START Given text

# Finally Done



## Old Griz (Sep 24, 2005)

Here is the one I have been waiting for... The alternate jade with the laser engraved dragon... 
Ken Nelson (http://www.kallenshaanwoods.com/) did the most beautiful laser engraving I have ever seen from a my artwork to fit the pen.... 
The engraving wraps around about three quarters of the pen and the detail is amazing... a lot of the scales are about 1/32" in diameter and each is clearly seen.
This was a bear to photograph because of the way the engraving wraps around the pen... you really have to see it up close to really get the effect and appreciate the beauty..
I photographed it from 3 angles and hope you get an idea of what was done. For some reason the bottom finial came out dull, but it is a bright at the top... 
It is built on a Jr Statesman with 22K trim.
This is one of five pieces being donated to the Children's Hospital Auction...


----------



## Rifleman1776 (Sep 24, 2005)

"This was a bear to photograph ..." It looks more like a dragon to me. [] I don't usually comment on non-wood pens but this one is beyond ordinary. Aside from your customary excellent workmanship, you have an elegant, rich looking writing instrument and piece of jewelry there. It should command a high figure at the auction. Very generous of you to donate. p.s. I do prefer this version with the dragon the full length of the pen compared to your earlier prototype with only the top barrel engraved.


----------



## btboone (Sep 24, 2005)

Very nice Tom!  It adds just so much to the pen.  The bottom finial is simply reflecting the base that it's on.  For a different effect, just add some stuff that will reflect in the mirror surface on the floor.


----------



## coach (Sep 24, 2005)

END Given text

### Activities
1. Write out the pen thread from "The engraving wraps around about" to "Rifleman1776 (Sep 24, 2005)" word for word.
2. In the pen thread, what kit is the engraved jade pen built on?
You won't need the records.

START Source material

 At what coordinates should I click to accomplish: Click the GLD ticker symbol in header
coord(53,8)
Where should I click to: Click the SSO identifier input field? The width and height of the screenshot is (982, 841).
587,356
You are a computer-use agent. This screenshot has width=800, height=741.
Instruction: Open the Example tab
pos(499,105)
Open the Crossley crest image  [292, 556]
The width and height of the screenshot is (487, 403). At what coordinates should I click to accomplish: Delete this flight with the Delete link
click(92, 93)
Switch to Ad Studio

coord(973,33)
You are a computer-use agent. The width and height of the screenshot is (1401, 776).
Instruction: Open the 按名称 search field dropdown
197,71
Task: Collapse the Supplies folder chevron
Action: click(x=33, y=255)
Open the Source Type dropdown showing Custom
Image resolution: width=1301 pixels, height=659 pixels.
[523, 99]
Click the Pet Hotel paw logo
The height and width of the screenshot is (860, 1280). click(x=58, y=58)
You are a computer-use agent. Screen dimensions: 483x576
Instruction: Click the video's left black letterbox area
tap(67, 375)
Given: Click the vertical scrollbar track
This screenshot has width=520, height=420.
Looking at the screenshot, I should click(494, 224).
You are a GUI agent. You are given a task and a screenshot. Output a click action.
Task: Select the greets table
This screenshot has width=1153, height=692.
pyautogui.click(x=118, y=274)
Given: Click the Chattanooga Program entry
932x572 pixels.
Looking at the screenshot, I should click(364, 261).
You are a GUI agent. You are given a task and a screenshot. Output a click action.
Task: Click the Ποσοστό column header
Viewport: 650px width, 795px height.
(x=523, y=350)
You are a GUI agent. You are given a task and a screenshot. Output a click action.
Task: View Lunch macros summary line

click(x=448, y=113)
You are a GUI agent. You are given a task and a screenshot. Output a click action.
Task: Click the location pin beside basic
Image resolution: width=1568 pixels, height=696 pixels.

END Source material

### Answers given
1.
The engraving wraps around about three quarters of the pen and the detail is amazing... a lot of the scales are about 1/32" in diameter and each is clearly seen.
This was a bear to photograph because of the way the engraving wraps around the pen... you really have to see it up close to really get the effect and appreciate the beauty..
I photographed it from 3 angles and hope you get an idea of what was done. For some reason the bottom finial came out dull, but it is a bright at the top... 
It is built on a Jr Statesman with 22K trim.
This is one of five pieces being donated to the Children's Hospital Auction...


----------



## Rifleman1776 (Sep 24, 2005)

2. A Jr Statesman with 22K trim.